Give me a break, I was young and naive. We all were.
 
Oh hell, since I'm in confessional mode and we're being real, I also thought Married With Children was funny and irreverent. Yeah I know, but hey, at least I can proudly say I never watched Saved By the Bell. In fact, I didn't know anyone my age who watched that fetid turd of a show. I suspect SBTB was the type of pop culture ephemera purportedly aimed at high schoolers but really only watched by middle schoolers, kind of like how 13-year-olds read Seventeen magazine while actual 17-year-olds were reading Cosmo

True story: today whenever Saved By the Bell is mentioned as some sort 
of beloved Gen X touchstone....I die a little inside.   

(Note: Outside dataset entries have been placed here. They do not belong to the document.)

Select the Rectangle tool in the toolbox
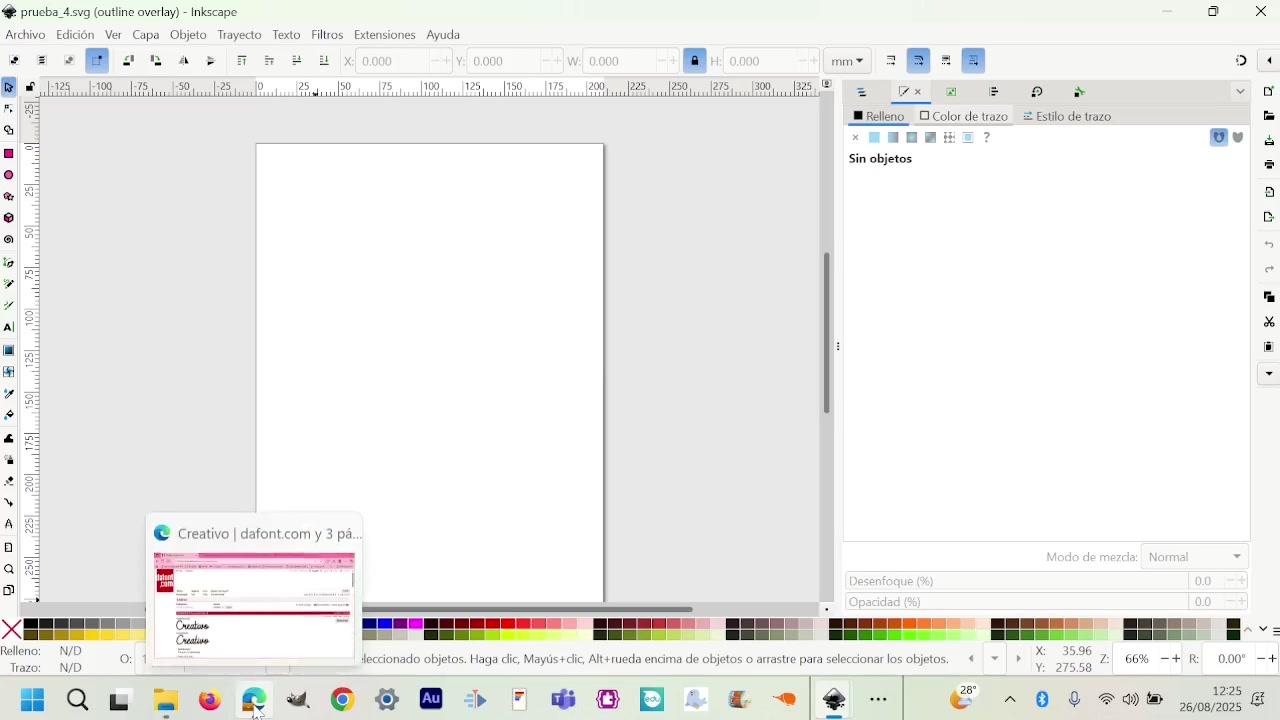Image resolution: width=1280 pixels, height=720 pixels. pos(9,153)
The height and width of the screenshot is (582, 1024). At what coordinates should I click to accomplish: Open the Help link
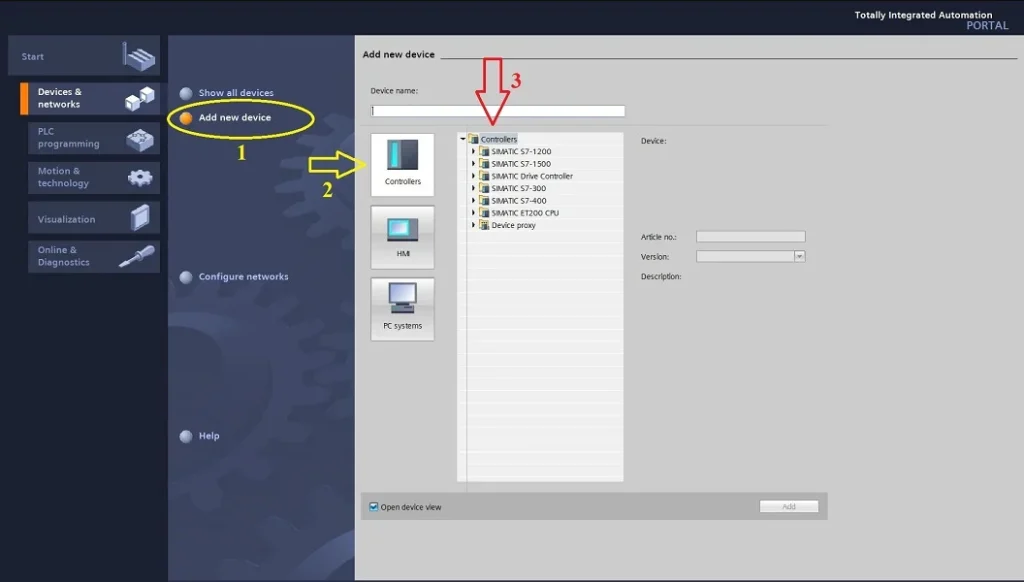pyautogui.click(x=208, y=436)
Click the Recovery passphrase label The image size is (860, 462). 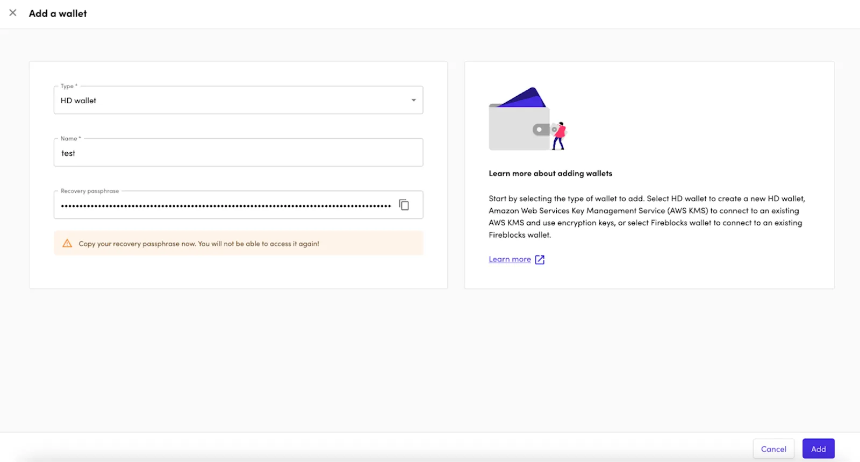pyautogui.click(x=89, y=191)
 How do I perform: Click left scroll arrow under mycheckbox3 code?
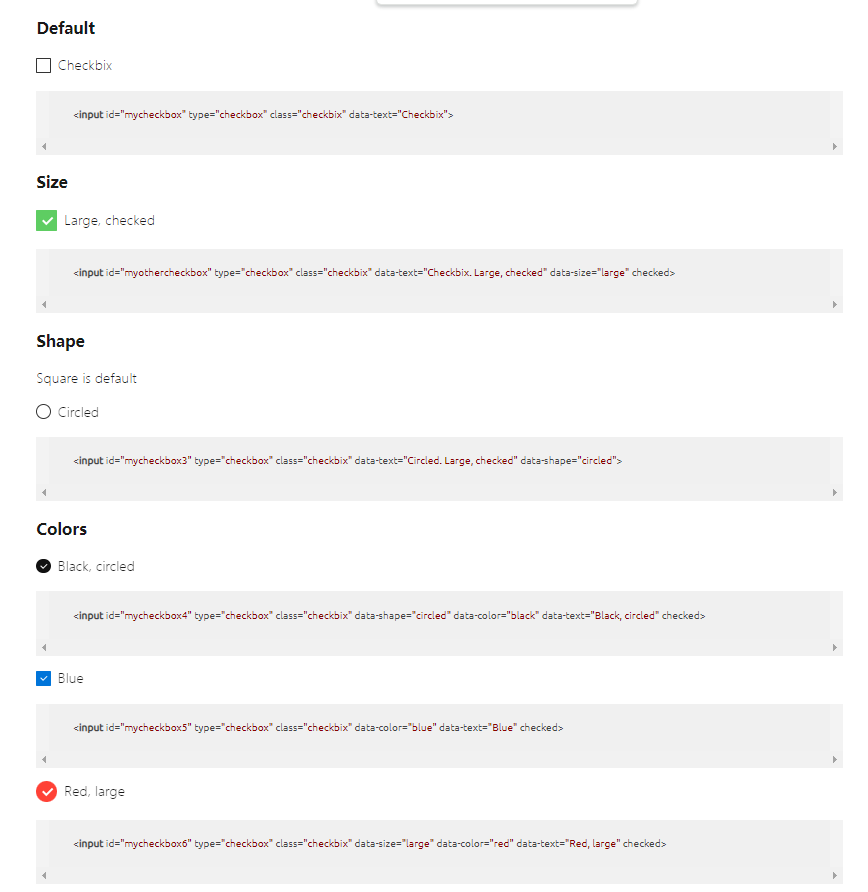[x=44, y=493]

Anyway, I don't know for sure where I heard this "Dare to Fall in Love" song, but I think I most likely encountered it through the piped-in music station at Milano's Pasta To Go, the Italian fast food joint in Broad Ripple where I began my illustrious, short-lived career in food service during the summer of 1990. The restaurant's sound system played a perpetual stream of the soulless adult contemporary dreck of the day; I swear I heard "Hold On" by Wilson Philips about 35 goddamned times during every one of my shifts. I still get PTSD flashbacks when I hear the opening chords of that syrupy song. There was also a shit ton of Gloria Estefan, Michael Bolton, Peter Cetera, Kenny G, and the like. It was hell. That's the reason I strongly suspect that this barely-one-hit wonder by Brett Bourgeois was foisted upon my tender psyche during the summer I was slinging pasta at Milano's and trying to remember why the hell I'd signed up for this shit.

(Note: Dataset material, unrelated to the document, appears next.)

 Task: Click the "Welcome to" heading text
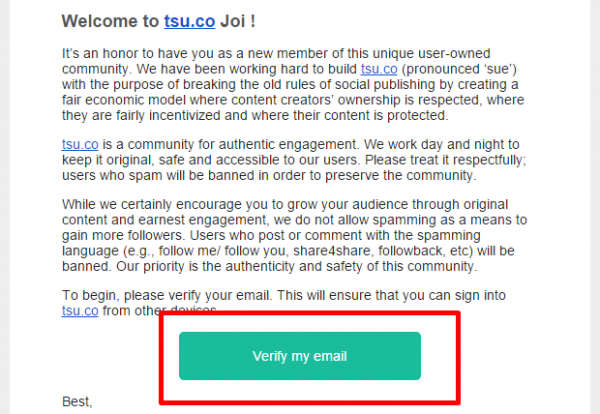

Man I hated that job, but I guess that's sort of the point of having a fast food gig when you're a kid. It's important that you learn early how much working in fast food sucks so you can spend the rest of your life staying as far away from that career choice as you possibly can. To add insult to injury, I was the youngest employee there, so my dickhead manager Byron made me do like 90% of the grunt work. Whenever business was slow and Byron was around, I could be found mopping the floors, washing the windows, and (shudder) cleaning the toilets. I think since it was my first job, Byron felt the need to school me on having a strong work ethic. Either that, or he was just a prick. Probably a bit of both. 

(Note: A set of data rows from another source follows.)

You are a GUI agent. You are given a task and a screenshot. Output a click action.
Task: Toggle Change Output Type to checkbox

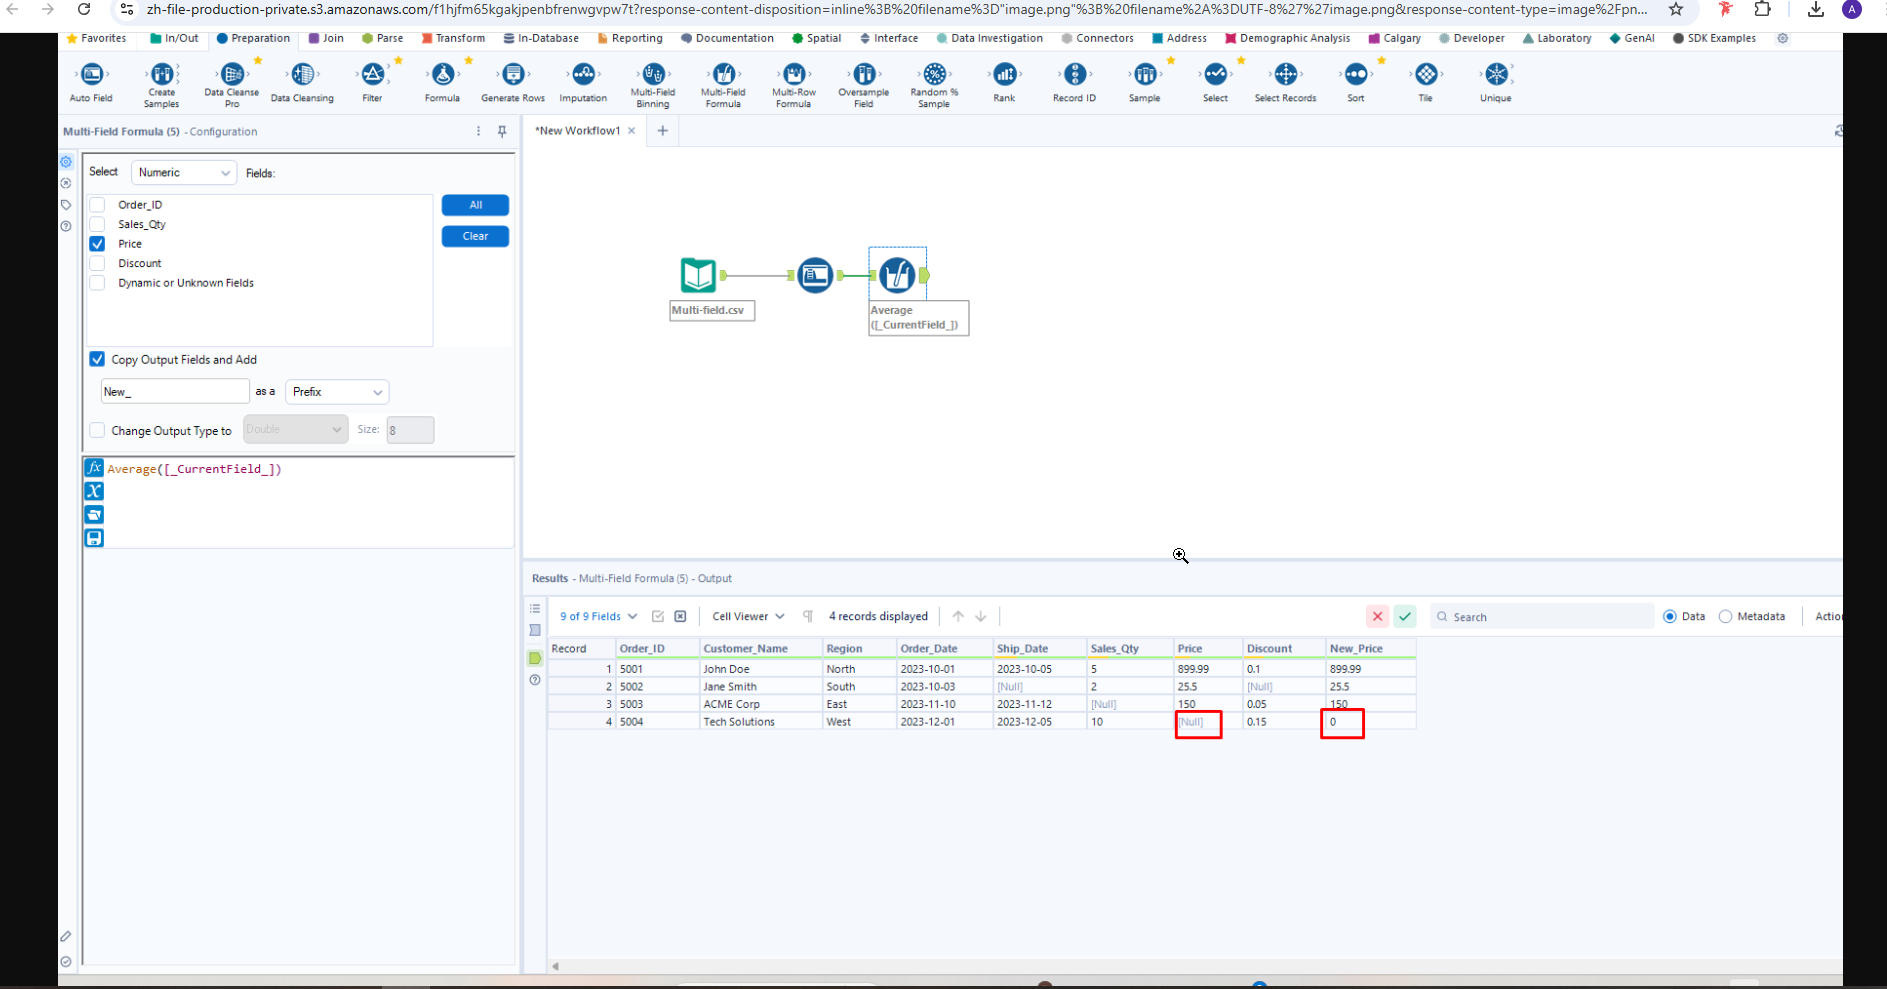point(97,430)
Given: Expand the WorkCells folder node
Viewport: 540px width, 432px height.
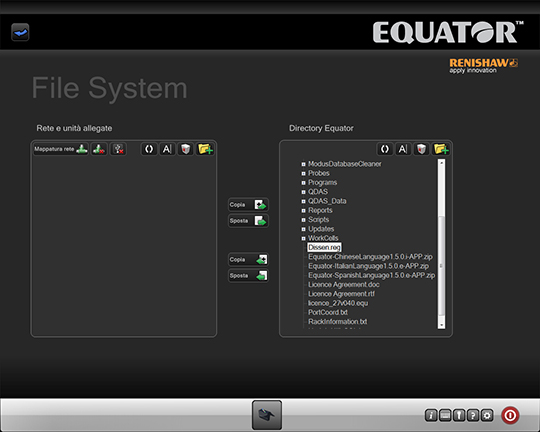Looking at the screenshot, I should coord(303,238).
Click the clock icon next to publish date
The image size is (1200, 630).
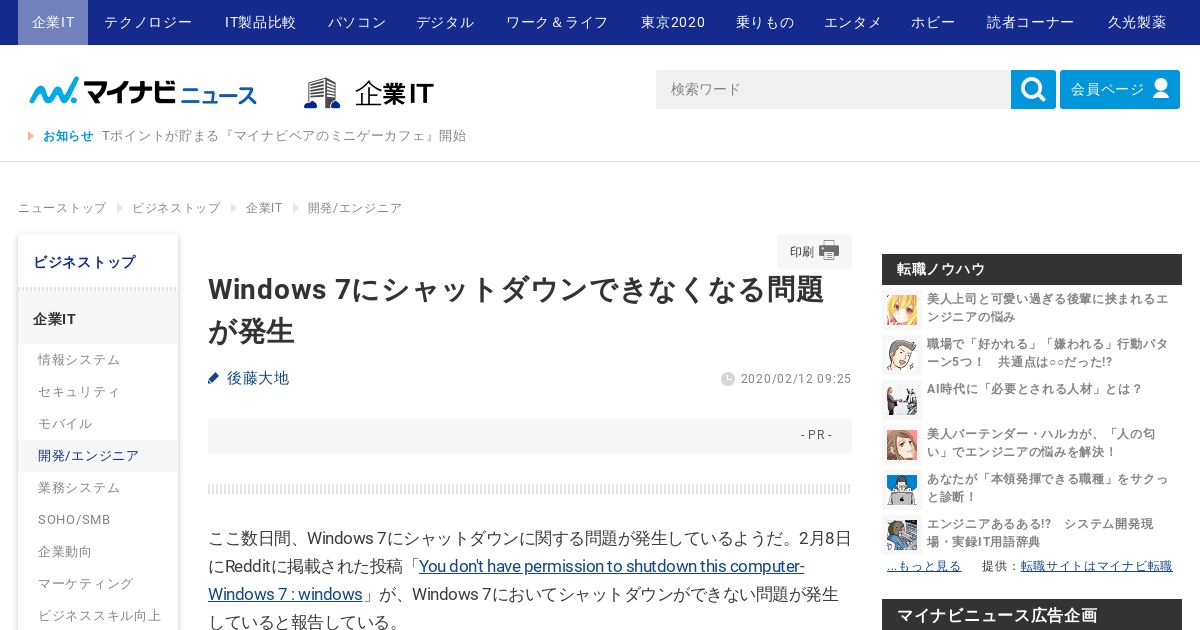tap(728, 379)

There were a few high points though. One time I was working a late night shift with a skeleton crew that consisted of myself, Carl (the cool manager), and Doug the kitchen guy, when Don Hein--the sports anchor from the Indianapolis NBC affiliate WTHR--rolled up in the drive-thru. I remember this mostly because he ordered manicotti and when he got to the window, Carl informed me that, oops, we were out of manicotti, and when I had to break the news to Don Hein he got really pissed off. I think Carl offered him some free breadsticks or something, trying to smooth things over. It didn't seem to work because ol' Don just heaved a loud sigh and said, "Oh for Christ sake, just forget it," then peeled out of the drive-thru in a huff. Carl and Doug and I sort of looked at each other and we were like, hey, wasn't that Don Hein? And then we laughed. You had to be there I guess, but trust me. It was funny.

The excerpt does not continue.